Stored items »
+---+
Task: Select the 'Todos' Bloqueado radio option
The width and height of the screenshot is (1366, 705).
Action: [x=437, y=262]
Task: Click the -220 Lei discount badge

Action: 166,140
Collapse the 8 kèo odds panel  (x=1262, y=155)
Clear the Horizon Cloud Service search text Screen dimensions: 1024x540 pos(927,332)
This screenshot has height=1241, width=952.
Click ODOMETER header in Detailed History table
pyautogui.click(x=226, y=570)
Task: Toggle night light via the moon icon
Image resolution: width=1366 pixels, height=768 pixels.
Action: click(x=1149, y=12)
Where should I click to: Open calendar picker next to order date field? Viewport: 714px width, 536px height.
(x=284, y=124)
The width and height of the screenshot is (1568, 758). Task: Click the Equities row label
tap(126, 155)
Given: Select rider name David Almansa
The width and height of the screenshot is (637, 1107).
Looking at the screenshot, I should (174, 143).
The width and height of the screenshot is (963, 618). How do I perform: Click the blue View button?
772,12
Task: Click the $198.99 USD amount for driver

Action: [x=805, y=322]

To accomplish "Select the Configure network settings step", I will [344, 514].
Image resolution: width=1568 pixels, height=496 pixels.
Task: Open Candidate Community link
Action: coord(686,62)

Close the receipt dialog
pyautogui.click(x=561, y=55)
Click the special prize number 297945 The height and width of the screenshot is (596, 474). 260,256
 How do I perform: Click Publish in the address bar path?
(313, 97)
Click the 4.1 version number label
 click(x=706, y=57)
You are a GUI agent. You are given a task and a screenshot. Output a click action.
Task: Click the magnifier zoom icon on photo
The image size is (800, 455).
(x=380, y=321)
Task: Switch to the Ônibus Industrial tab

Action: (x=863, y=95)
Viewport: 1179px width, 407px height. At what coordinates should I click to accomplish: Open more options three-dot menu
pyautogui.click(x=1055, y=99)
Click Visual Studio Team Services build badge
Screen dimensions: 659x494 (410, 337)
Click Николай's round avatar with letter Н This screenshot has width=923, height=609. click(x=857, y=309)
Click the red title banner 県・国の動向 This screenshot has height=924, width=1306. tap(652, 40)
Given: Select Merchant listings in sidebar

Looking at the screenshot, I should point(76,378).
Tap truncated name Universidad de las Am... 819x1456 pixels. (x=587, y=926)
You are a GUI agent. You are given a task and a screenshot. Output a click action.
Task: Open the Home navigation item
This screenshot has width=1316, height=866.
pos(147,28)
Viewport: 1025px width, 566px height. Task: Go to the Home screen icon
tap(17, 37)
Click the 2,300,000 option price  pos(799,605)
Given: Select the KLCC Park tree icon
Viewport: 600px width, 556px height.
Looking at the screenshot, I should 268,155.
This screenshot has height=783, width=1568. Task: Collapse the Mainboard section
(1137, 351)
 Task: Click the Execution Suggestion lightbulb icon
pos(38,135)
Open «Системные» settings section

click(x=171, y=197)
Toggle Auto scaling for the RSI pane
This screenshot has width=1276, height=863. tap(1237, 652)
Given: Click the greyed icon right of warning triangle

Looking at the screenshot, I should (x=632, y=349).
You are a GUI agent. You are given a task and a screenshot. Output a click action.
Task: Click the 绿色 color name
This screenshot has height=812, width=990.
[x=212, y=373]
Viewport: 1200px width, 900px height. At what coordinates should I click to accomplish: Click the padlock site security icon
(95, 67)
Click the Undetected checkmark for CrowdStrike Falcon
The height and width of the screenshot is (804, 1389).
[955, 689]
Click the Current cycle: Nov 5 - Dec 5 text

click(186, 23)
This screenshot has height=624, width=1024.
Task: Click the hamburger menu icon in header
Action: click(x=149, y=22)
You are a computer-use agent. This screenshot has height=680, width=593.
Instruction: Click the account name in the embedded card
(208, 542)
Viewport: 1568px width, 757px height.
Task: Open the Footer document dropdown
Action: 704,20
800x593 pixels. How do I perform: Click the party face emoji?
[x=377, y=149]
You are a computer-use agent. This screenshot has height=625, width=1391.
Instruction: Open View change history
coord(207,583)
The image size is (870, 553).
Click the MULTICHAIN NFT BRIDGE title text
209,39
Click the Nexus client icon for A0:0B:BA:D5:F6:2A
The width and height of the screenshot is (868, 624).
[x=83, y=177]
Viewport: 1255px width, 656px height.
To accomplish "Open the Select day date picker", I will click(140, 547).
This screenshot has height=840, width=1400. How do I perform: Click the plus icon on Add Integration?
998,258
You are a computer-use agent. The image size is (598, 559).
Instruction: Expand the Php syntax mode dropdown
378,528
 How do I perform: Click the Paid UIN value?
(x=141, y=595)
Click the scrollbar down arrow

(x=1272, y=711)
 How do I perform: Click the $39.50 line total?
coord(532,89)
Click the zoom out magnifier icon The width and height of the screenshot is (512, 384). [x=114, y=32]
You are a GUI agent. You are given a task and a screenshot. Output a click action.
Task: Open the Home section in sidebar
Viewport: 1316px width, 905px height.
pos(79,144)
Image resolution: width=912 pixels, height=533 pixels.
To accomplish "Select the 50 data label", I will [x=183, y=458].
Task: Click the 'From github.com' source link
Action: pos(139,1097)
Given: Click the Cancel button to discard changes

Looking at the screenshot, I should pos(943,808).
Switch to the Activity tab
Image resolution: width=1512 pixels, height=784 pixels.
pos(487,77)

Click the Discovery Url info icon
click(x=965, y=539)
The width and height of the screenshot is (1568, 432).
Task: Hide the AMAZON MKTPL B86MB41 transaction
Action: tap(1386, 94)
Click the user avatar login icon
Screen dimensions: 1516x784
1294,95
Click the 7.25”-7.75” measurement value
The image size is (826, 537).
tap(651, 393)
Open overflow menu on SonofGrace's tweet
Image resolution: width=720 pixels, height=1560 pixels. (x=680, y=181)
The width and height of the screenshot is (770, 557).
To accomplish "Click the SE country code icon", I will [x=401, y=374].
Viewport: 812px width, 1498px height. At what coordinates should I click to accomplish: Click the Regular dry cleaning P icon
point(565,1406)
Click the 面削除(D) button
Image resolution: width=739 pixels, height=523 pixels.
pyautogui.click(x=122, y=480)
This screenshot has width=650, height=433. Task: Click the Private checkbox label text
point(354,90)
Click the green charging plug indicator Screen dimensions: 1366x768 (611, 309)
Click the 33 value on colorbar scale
+---+
YOUR INSTRUCTIONS »
An exact copy of every record is what the answer must contain.

WRITTEN SOLUTION »
Task: Select the 'Todos' Bloqueado radio option
The width and height of the screenshot is (1366, 705).
Action: [x=437, y=262]
Task: Click the -220 Lei discount badge

Action: 166,140
Collapse the 8 kèo odds panel  (x=1262, y=155)
Clear the Horizon Cloud Service search text Screen dimensions: 1024x540 pos(927,332)
This screenshot has height=1241, width=952.
Click ODOMETER header in Detailed History table
pyautogui.click(x=226, y=570)
Task: Toggle night light via the moon icon
Image resolution: width=1366 pixels, height=768 pixels.
Action: click(x=1149, y=12)
Where should I click to: Open calendar picker next to order date field? Viewport: 714px width, 536px height.
(x=284, y=124)
The width and height of the screenshot is (1568, 758). Task: Click the Equities row label
tap(126, 155)
Given: Select rider name David Almansa
The width and height of the screenshot is (637, 1107).
Looking at the screenshot, I should (174, 143).
The width and height of the screenshot is (963, 618). How do I perform: Click the blue View button?
772,12
Task: Click the $198.99 USD amount for driver

Action: [x=805, y=322]

To accomplish "Select the Configure network settings step", I will [344, 514].
Image resolution: width=1568 pixels, height=496 pixels.
Task: Open Candidate Community link
Action: coord(686,62)

Close the receipt dialog
pyautogui.click(x=561, y=55)
Click the special prize number 297945 The height and width of the screenshot is (596, 474). 260,256
 How do I perform: Click Publish in the address bar path?
(313, 97)
Click the 4.1 version number label
 click(x=706, y=57)
You are a GUI agent. You are given a task and a screenshot. Output a click action.
Task: Click the magnifier zoom icon on photo
The image size is (800, 455).
(x=380, y=321)
Task: Switch to the Ônibus Industrial tab

Action: (x=863, y=95)
Viewport: 1179px width, 407px height. At what coordinates should I click to accomplish: Open more options three-dot menu
pyautogui.click(x=1055, y=99)
Click Visual Studio Team Services build badge
Screen dimensions: 659x494 (410, 337)
Click Николай's round avatar with letter Н This screenshot has width=923, height=609. click(x=857, y=309)
Click the red title banner 県・国の動向 This screenshot has height=924, width=1306. tap(652, 40)
Given: Select Merchant listings in sidebar

Looking at the screenshot, I should point(76,378).
Tap truncated name Universidad de las Am... 819x1456 pixels. (x=587, y=926)
You are a GUI agent. You are given a task and a screenshot. Output a click action.
Task: Open the Home navigation item
This screenshot has width=1316, height=866.
pos(147,28)
Viewport: 1025px width, 566px height. Task: Go to the Home screen icon
tap(17, 37)
Click the 2,300,000 option price  pos(799,605)
Given: Select the KLCC Park tree icon
Viewport: 600px width, 556px height.
Looking at the screenshot, I should 268,155.
This screenshot has height=783, width=1568. Task: Collapse the Mainboard section
(1137, 351)
 Task: Click the Execution Suggestion lightbulb icon
pos(38,135)
Open «Системные» settings section

click(x=171, y=197)
Toggle Auto scaling for the RSI pane
This screenshot has width=1276, height=863. tap(1237, 652)
Given: Click the greyed icon right of warning triangle

Looking at the screenshot, I should (x=632, y=349).
You are a GUI agent. You are given a task and a screenshot. Output a click action.
Task: Click the 绿色 color name
This screenshot has height=812, width=990.
[x=212, y=373]
Viewport: 1200px width, 900px height. At what coordinates should I click to accomplish: Click the padlock site security icon
(95, 67)
Click the Undetected checkmark for CrowdStrike Falcon
The height and width of the screenshot is (804, 1389).
[955, 689]
Click the Current cycle: Nov 5 - Dec 5 text

click(186, 23)
This screenshot has height=624, width=1024.
Task: Click the hamburger menu icon in header
Action: click(x=149, y=22)
You are a computer-use agent. This screenshot has height=680, width=593.
Instruction: Click the account name in the embedded card
(208, 542)
Viewport: 1568px width, 757px height.
Task: Open the Footer document dropdown
Action: 704,20
800x593 pixels. How do I perform: Click the party face emoji?
[x=377, y=149]
You are a computer-use agent. This screenshot has height=625, width=1391.
Instruction: Open View change history
coord(207,583)
The image size is (870, 553).
Click the MULTICHAIN NFT BRIDGE title text
209,39
Click the Nexus client icon for A0:0B:BA:D5:F6:2A
The width and height of the screenshot is (868, 624).
[x=83, y=177]
Viewport: 1255px width, 656px height.
To accomplish "Open the Select day date picker", I will click(140, 547).
This screenshot has height=840, width=1400. How do I perform: Click the plus icon on Add Integration?
998,258
You are a computer-use agent. The image size is (598, 559).
Instruction: Expand the Php syntax mode dropdown
378,528
 How do I perform: Click the Paid UIN value?
(x=141, y=595)
Click the scrollbar down arrow

(x=1272, y=711)
 How do I perform: Click the $39.50 line total?
coord(532,89)
Click the zoom out magnifier icon The width and height of the screenshot is (512, 384). [x=114, y=32]
You are a GUI agent. You are given a task and a screenshot. Output a click action.
Task: Open the Home section in sidebar
Viewport: 1316px width, 905px height.
pos(79,144)
Image resolution: width=912 pixels, height=533 pixels.
To accomplish "Select the 50 data label", I will [x=183, y=458].
Task: Click the 'From github.com' source link
Action: pos(139,1097)
Given: Click the Cancel button to discard changes

Looking at the screenshot, I should pos(943,808).
Switch to the Activity tab
Image resolution: width=1512 pixels, height=784 pixels.
pos(487,77)

Click the Discovery Url info icon
click(x=965, y=539)
The width and height of the screenshot is (1568, 432).
Task: Hide the AMAZON MKTPL B86MB41 transaction
Action: tap(1386, 94)
Click the user avatar login icon
Screen dimensions: 1516x784
1294,95
Click the 7.25”-7.75” measurement value
The image size is (826, 537).
tap(651, 393)
Open overflow menu on SonofGrace's tweet
Image resolution: width=720 pixels, height=1560 pixels. (x=680, y=181)
The width and height of the screenshot is (770, 557).
To accomplish "Click the SE country code icon", I will [x=401, y=374].
Viewport: 812px width, 1498px height. At what coordinates should I click to accomplish: Click the Regular dry cleaning P icon
point(565,1406)
Click the 面削除(D) button
Image resolution: width=739 pixels, height=523 pixels.
pyautogui.click(x=122, y=480)
This screenshot has width=650, height=433. Task: Click the Private checkbox label text
point(354,90)
Click the green charging plug indicator Screen dimensions: 1366x768 (611, 309)
Click the 33 value on colorbar scale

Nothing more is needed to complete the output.